A Simple Plan (1998) Directed by Sam Raimi. With Bill Paxton, Billy Bob Thornton, Brent Briscoe and Bridget Fonda.
Based on a novel by Scott B. Smith and directed by Sam Raimi, A Simple Plan tells the story of three men who stumble across the wreckage of a light aircraft, discovering a duffel bag containing $4.4m. Set in rural Minnesota, the Coen Borthers’ Fargo immediately springs to mind with the snowy landscapes acting as a backdrop to a catalogue of criminality.
Hank (Bill Paxton) is an honest, working guy with a newborn daughter to his wife, Sarah (Bridget Fonda). His brother, Jacob (Billy Bob Thornton) is a lost soul, living with the demons of his past. Together with Lou (Brent Briscoe), Hank and Jacob make the decision to form ‘a simple plan’ to keep the money. Of course, not all goes according.
While there’s little to trouble Fargo in terms of all-time classic status, Raimi handles the drama well, steadily turning the screw as the plot becomes more tangled. Casting Bill Paxton as the lead prevents the inherent distraction that comes with an A-list superstar, and further helps the audience place themselves in the shoes of the every-man to ask the overarching question – ” What would you do?”

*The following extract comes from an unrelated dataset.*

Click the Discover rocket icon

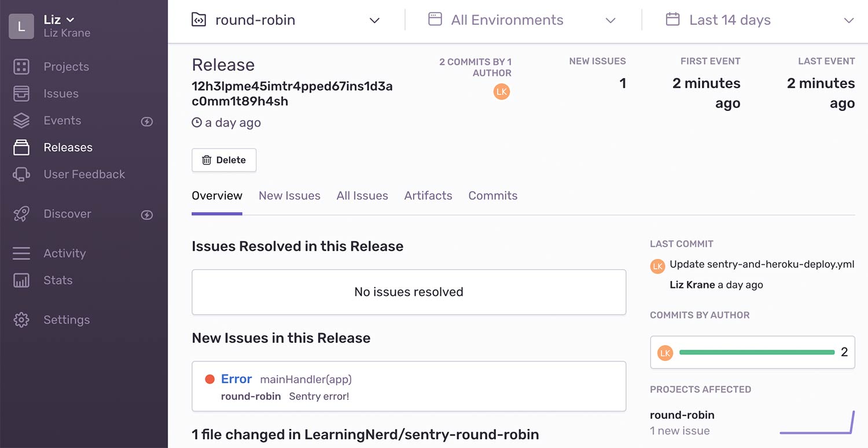(21, 214)
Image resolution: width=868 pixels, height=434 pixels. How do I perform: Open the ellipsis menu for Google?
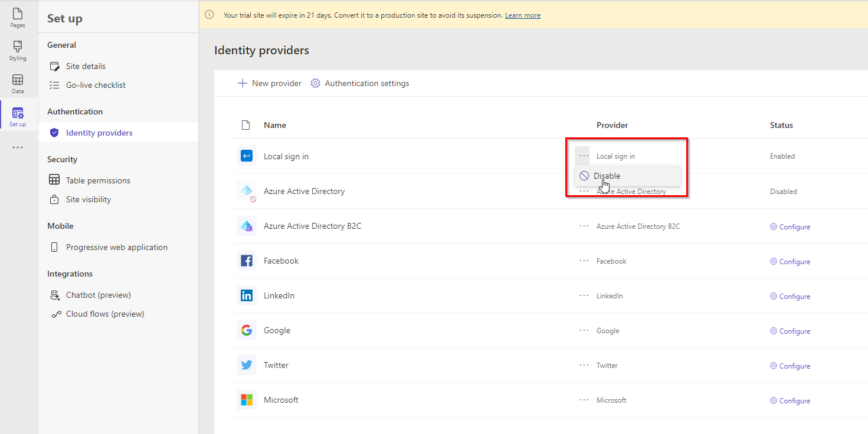[583, 330]
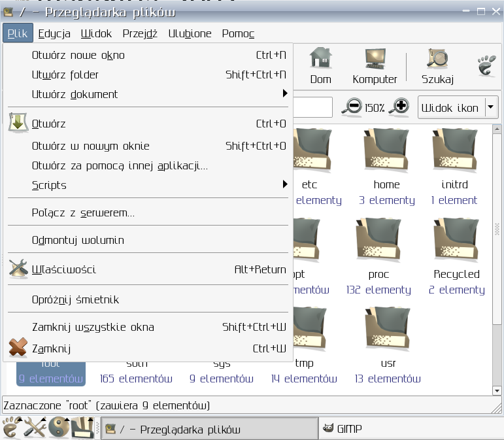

In his supporting role, Billy Bob Thornton is excellent as Paxton’s troubled brother, capturing a sense of unpredictability that serves the overall tension. Moreover, Bridget Fonda contributes a surprising amount of ‘spike’ to what initially seems like a bland supporting role.
Raimi takes the time to pay homage to his own horror roots, serving up shots of crows congregated around the site of the crashed plane. There is a deftly applied hint that they know more than we do, which adds a layer of unease.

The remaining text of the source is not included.